» Exercise prompt
Every line from the one with "The height and width of the screenshot is (739, 1153)." to the one with "Expand the ДОРАБОТКИ folder", including those two, is to be copied exactly; all other lines of the entries below are left out.

» Data under study
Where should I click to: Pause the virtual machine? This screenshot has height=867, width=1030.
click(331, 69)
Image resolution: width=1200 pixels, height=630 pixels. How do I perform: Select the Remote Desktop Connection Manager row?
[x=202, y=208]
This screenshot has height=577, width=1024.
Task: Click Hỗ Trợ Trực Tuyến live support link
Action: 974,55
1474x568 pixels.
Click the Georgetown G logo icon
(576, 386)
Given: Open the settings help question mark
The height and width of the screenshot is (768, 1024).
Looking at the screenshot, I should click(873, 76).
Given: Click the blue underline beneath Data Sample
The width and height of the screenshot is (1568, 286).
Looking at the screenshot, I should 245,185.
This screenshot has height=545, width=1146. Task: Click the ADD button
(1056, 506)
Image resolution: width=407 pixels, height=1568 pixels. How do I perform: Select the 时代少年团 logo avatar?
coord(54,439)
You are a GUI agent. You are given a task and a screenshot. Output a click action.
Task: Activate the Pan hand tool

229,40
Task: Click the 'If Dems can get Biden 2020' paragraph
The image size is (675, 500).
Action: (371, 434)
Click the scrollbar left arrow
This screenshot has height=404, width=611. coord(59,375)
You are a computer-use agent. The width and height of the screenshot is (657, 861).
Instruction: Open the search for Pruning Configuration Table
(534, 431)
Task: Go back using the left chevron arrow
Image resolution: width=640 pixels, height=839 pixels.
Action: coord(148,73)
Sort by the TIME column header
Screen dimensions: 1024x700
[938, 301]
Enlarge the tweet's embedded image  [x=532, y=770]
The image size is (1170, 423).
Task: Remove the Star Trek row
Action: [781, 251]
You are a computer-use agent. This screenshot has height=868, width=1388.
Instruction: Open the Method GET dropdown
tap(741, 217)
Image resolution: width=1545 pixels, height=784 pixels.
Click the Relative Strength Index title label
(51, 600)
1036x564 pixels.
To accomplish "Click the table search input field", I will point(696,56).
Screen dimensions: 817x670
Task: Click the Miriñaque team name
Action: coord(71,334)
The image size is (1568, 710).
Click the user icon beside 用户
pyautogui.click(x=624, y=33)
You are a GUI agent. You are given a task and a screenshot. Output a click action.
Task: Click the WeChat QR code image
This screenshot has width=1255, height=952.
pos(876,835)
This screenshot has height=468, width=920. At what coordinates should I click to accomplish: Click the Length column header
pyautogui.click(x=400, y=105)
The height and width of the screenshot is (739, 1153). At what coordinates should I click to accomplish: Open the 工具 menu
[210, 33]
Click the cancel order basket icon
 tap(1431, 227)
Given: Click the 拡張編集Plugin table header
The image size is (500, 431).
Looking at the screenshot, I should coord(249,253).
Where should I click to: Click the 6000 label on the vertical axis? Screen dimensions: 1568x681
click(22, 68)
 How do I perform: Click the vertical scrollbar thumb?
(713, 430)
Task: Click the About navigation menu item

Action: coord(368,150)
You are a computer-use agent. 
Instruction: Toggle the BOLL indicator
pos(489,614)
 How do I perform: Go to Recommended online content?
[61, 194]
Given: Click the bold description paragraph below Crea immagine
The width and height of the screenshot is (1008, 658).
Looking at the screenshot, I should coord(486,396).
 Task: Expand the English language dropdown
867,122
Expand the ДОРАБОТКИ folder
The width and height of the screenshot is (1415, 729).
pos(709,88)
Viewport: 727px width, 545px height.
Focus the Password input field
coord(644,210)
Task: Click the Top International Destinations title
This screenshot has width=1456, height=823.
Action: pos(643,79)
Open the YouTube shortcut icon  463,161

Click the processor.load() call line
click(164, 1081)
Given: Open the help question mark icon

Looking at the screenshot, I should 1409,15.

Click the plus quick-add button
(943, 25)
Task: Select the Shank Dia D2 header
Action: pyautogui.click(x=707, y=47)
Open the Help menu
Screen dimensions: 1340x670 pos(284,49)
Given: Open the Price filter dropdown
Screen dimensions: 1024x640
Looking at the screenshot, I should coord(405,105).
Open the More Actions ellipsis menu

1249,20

» Final answer
The height and width of the screenshot is (739, 1153). At what coordinates should I click to accomplish: Open the 工具 menu
[210, 33]
Click the cancel order basket icon
 tap(1431, 227)
Given: Click the 拡張編集Plugin table header
The image size is (500, 431).
Looking at the screenshot, I should coord(249,253).
Where should I click to: Click the 6000 label on the vertical axis? Screen dimensions: 1568x681
click(22, 68)
 How do I perform: Click the vertical scrollbar thumb?
(713, 430)
Task: Click the About navigation menu item

Action: coord(368,150)
You are a computer-use agent. 
Instruction: Toggle the BOLL indicator
pos(489,614)
 How do I perform: Go to Recommended online content?
[61, 194]
Given: Click the bold description paragraph below Crea immagine
The width and height of the screenshot is (1008, 658).
Looking at the screenshot, I should coord(486,396).
 Task: Expand the English language dropdown
867,122
Expand the ДОРАБОТКИ folder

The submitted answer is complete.